Action item | Write the lines below out exactly, dropping each picture.

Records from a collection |
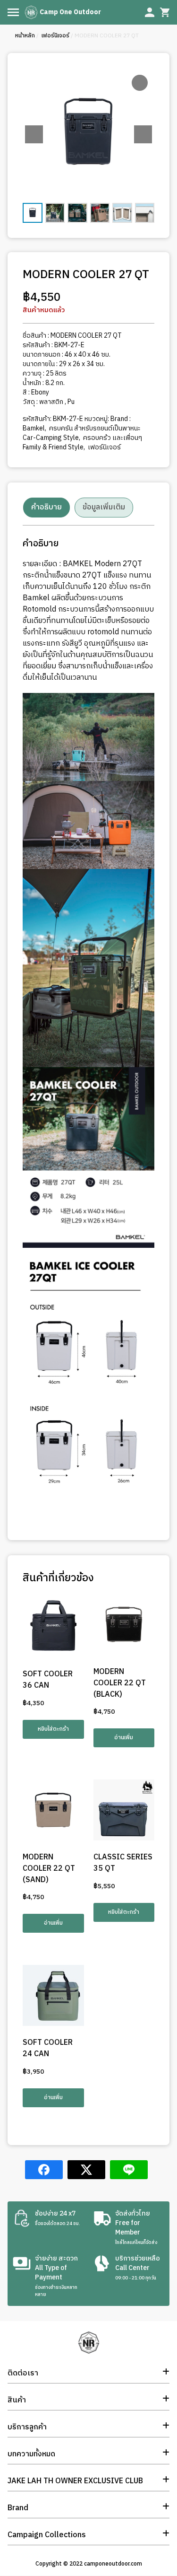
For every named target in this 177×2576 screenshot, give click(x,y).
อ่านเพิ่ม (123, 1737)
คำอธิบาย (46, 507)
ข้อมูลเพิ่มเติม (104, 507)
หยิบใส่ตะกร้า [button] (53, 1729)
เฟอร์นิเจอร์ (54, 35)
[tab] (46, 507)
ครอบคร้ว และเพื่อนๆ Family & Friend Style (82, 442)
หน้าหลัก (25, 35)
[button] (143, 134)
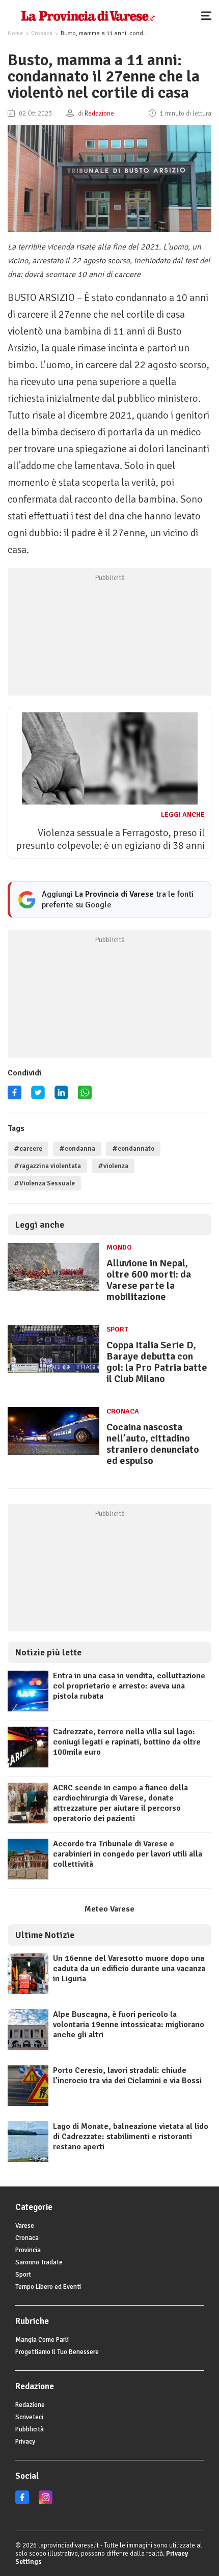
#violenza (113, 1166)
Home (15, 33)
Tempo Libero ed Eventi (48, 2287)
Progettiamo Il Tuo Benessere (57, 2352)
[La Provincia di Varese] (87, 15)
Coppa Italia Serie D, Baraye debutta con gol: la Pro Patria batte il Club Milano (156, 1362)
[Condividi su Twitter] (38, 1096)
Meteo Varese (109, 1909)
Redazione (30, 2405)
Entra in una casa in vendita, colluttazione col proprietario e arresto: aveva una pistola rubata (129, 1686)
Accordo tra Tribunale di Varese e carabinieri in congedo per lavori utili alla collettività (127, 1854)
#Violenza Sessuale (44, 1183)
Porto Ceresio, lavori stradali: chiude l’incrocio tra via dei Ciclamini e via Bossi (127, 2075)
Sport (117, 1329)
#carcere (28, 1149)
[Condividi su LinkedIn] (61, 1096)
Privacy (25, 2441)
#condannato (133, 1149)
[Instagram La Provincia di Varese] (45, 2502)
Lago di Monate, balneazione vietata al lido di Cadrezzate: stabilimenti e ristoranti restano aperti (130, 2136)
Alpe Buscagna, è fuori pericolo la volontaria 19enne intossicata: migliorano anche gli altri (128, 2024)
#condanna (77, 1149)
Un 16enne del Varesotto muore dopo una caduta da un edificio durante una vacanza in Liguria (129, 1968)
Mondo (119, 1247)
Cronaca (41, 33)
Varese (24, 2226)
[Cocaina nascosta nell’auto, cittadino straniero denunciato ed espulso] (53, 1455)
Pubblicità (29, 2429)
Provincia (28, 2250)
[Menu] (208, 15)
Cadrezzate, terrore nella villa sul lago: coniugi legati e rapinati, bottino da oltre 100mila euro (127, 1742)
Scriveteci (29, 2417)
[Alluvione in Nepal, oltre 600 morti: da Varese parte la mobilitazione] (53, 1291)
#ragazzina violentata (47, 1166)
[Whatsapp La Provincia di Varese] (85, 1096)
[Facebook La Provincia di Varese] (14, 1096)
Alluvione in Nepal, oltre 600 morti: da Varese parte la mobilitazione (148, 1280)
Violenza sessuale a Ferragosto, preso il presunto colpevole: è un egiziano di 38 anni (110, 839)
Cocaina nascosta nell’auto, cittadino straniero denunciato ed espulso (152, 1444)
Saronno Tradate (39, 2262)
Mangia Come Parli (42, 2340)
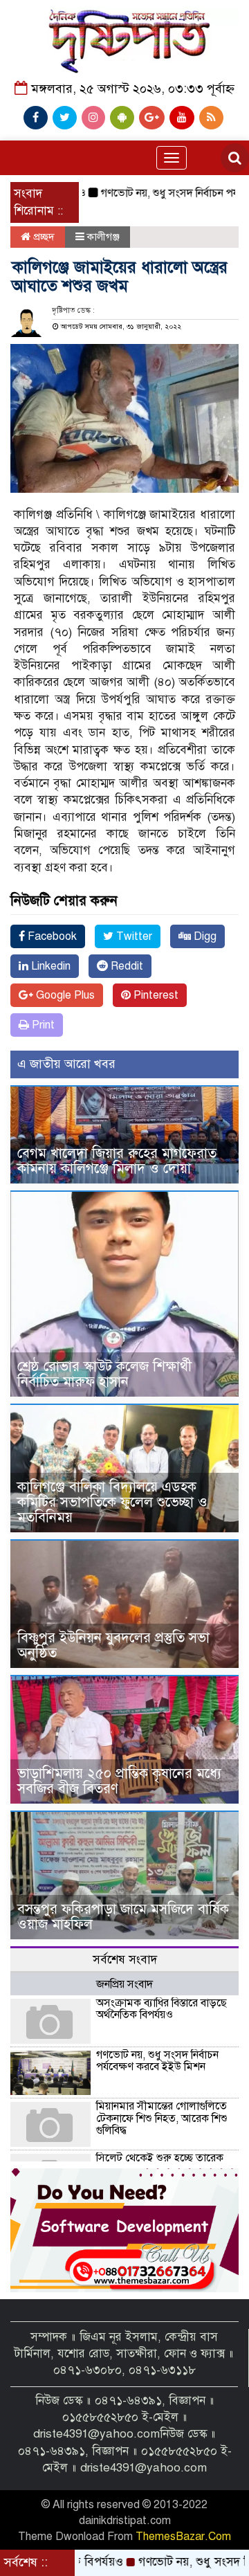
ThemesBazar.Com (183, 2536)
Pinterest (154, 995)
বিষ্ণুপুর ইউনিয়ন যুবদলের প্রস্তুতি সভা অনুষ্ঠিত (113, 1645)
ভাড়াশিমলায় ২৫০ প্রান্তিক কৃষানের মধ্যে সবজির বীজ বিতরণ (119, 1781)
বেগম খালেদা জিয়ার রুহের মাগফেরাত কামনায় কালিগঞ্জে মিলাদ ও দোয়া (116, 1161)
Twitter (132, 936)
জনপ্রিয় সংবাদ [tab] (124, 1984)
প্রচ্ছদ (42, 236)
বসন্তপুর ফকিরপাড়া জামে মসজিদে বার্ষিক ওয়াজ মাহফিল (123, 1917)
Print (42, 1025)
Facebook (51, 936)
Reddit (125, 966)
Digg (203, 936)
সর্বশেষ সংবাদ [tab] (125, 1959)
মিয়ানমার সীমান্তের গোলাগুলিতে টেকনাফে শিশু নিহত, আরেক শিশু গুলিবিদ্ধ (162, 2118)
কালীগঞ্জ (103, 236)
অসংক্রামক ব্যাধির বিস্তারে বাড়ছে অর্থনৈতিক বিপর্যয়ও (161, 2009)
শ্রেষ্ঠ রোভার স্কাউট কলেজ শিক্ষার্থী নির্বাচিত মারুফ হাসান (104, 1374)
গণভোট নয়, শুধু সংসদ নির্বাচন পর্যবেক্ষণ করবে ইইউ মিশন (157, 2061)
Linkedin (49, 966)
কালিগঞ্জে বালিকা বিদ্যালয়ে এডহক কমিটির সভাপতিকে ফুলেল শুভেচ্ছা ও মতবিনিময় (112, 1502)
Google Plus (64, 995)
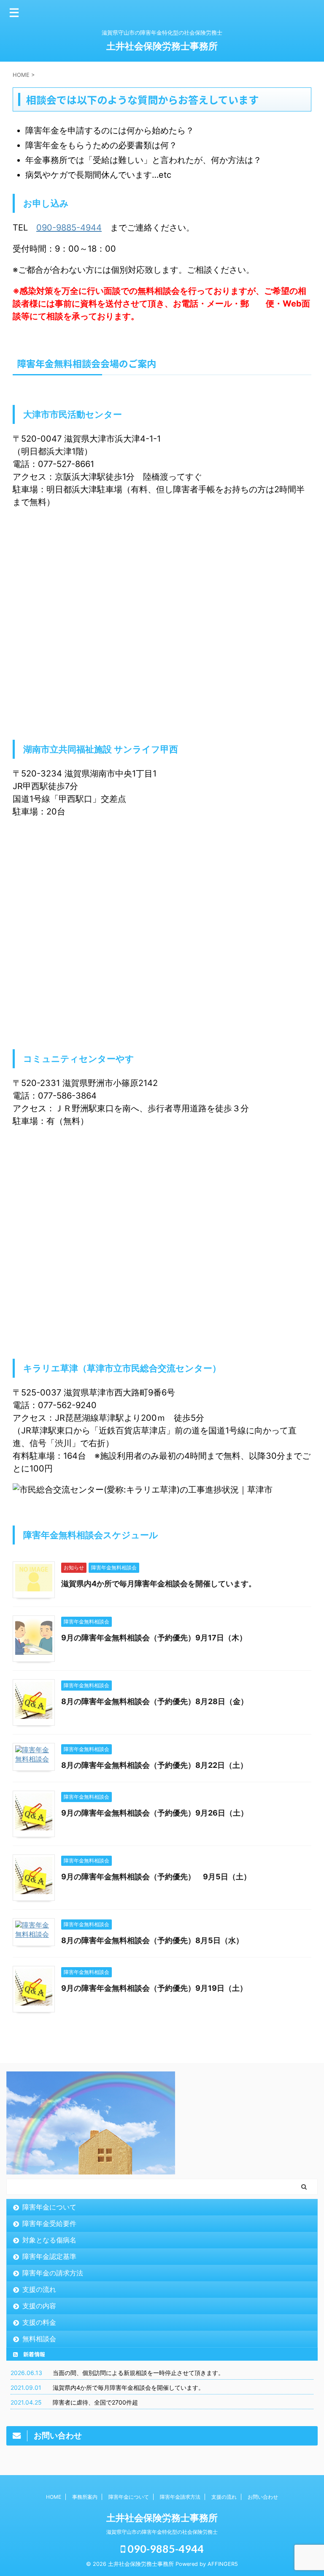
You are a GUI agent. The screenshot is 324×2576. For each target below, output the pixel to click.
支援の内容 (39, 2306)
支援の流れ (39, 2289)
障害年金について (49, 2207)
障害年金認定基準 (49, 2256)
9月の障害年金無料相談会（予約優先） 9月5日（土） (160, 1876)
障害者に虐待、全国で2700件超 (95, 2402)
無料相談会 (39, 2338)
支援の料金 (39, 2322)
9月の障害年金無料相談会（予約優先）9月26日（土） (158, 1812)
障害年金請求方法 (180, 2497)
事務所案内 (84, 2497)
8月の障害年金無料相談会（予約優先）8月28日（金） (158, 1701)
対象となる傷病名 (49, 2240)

Your solution |
For every named target in this 177×2576 screenshot, give click(x,y).
อ่านเพิ่ม (123, 1737)
คำอธิบาย (46, 507)
ข้อมูลเพิ่มเติม (104, 507)
หยิบใส่ตะกร้า [button] (53, 1729)
เฟอร์นิเจอร์ (54, 35)
[tab] (46, 507)
ครอบคร้ว และเพื่อนๆ Family & Friend Style (82, 442)
หน้าหลัก (25, 35)
[button] (143, 134)
#violenza (113, 1166)
Home (15, 33)
Tempo Libero ed Eventi (48, 2287)
Progettiamo Il Tuo Benessere (57, 2352)
[La Provincia di Varese] (87, 15)
Coppa Italia Serie D, Baraye debutta con gol: la Pro Patria batte il Club Milano (156, 1362)
[Condividi su Twitter] (38, 1096)
Meteo Varese (109, 1909)
Redazione (30, 2405)
Entra in una casa in vendita, colluttazione col proprietario e arresto: aveva una pistola rubata (129, 1686)
Accordo tra Tribunale di Varese e carabinieri in congedo per lavori utili alla collettività (127, 1854)
#Violenza Sessuale (44, 1183)
Porto Ceresio, lavori stradali: chiude l’incrocio tra via dei Ciclamini e via Bossi (127, 2075)
Sport (117, 1329)
#carcere (28, 1149)
[Condividi su LinkedIn] (61, 1096)
Privacy (25, 2441)
#condannato (133, 1149)
[Instagram La Provincia di Varese] (45, 2502)
Lago di Monate, balneazione vietata al lido di Cadrezzate: stabilimenti e ristoranti restano aperti (130, 2136)
Alpe Buscagna, è fuori pericolo la volontaria 19enne intossicata: migliorano anche gli altri (128, 2024)
#condanna (77, 1149)
Un 16enne del Varesotto muore dopo una caduta da un edificio durante una vacanza in Liguria (129, 1968)
Mondo (119, 1247)
Cronaca (41, 33)
Varese (24, 2226)
[Cocaina nascosta nell’auto, cittadino straniero denunciato ed espulso] (53, 1455)
Pubblicità (29, 2429)
Provincia (28, 2250)
[Menu] (208, 15)
Cadrezzate, terrore nella villa sul lago: coniugi legati e rapinati, bottino da oltre 100mila euro (127, 1742)
Scriveteci (29, 2417)
[Alluvione in Nepal, oltre 600 morti: da Varese parte la mobilitazione] (53, 1291)
#ragazzina violentata (47, 1166)
[Whatsapp La Provincia di Varese] (85, 1096)
[Facebook La Provincia di Varese] (14, 1096)
Alluvione in Nepal, oltre 600 morti: da Varese parte la mobilitazione (148, 1280)
Violenza sessuale a Ferragosto, preso il presunto colpevole: è un egiziano di 38 anni (110, 839)
Cocaina nascosta nell’auto, cittadino straniero denunciato ed espulso (152, 1444)
Saronno Tradate (39, 2262)
Mangia Come Parli (42, 2340)
ThemesBazar.Com (183, 2536)
Pinterest (154, 995)
বিষ্ণুপুর ইউনিয়ন যুবদলের প্রস্তুতি সভা অনুষ্ঠিত (113, 1645)
ভাড়াশিমলায় ২৫০ প্রান্তিক কৃষানের মধ্যে সবজির বীজ বিতরণ (119, 1781)
বেগম খালেদা জিয়ার রুহের মাগফেরাত কামনায় কালিগঞ্জে মিলাদ ও দোয়া (116, 1161)
Twitter (132, 936)
জনপ্রিয় সংবাদ [tab] (124, 1984)
প্রচ্ছদ (42, 236)
বসন্তপুর ফকিরপাড়া জামে মসজিদে বার্ষিক ওয়াজ মাহফিল (123, 1917)
Print (42, 1025)
Facebook (51, 936)
Reddit (125, 966)
Digg (203, 936)
সর্বশেষ সংবাদ [tab] (125, 1959)
মিয়ানমার সীমান্তের গোলাগুলিতে টেকনাফে শিশু নিহত, আরেক শিশু গুলিবিদ্ধ (162, 2118)
কালীগঞ্জ (103, 236)
অসংক্রামক ব্যাধির বিস্তারে বাড়ছে অর্থনৈতিক বিপর্যয়ও (161, 2009)
শ্রেষ্ঠ রোভার স্কাউট কলেজ শিক্ষার্থী নির্বাচিত মারুফ হাসান (104, 1374)
গণভোট নয়, শুধু সংসদ নির্বাচন পর্যবেক্ষণ করবে ইইউ মিশন (157, 2061)
Linkedin (49, 966)
কালিগঞ্জে বালিকা বিদ্যালয়ে এডহক কমিটির সভাপতিকে ফুলেল শুভেচ্ছা ও মতবিনিময় (112, 1502)
Google Plus (64, 995)
You are a GUI agent. The screenshot is 324×2576. For each target below, output the pixel to click.
支援の内容 (39, 2306)
支援の流れ (39, 2289)
障害年金について (49, 2207)
障害年金認定基準 (49, 2256)
9月の障害年金無料相談会（予約優先） 9月5日（土） (160, 1876)
障害者に虐待、全国で2700件超 (95, 2402)
無料相談会 (39, 2338)
支援の料金 (39, 2322)
9月の障害年金無料相談会（予約優先）9月26日（土） (158, 1812)
障害年金請求方法 (180, 2497)
事務所案内 (84, 2497)
8月の障害年金無料相談会（予約優先）8月28日（金） (158, 1701)
対象となる傷病名 (49, 2240)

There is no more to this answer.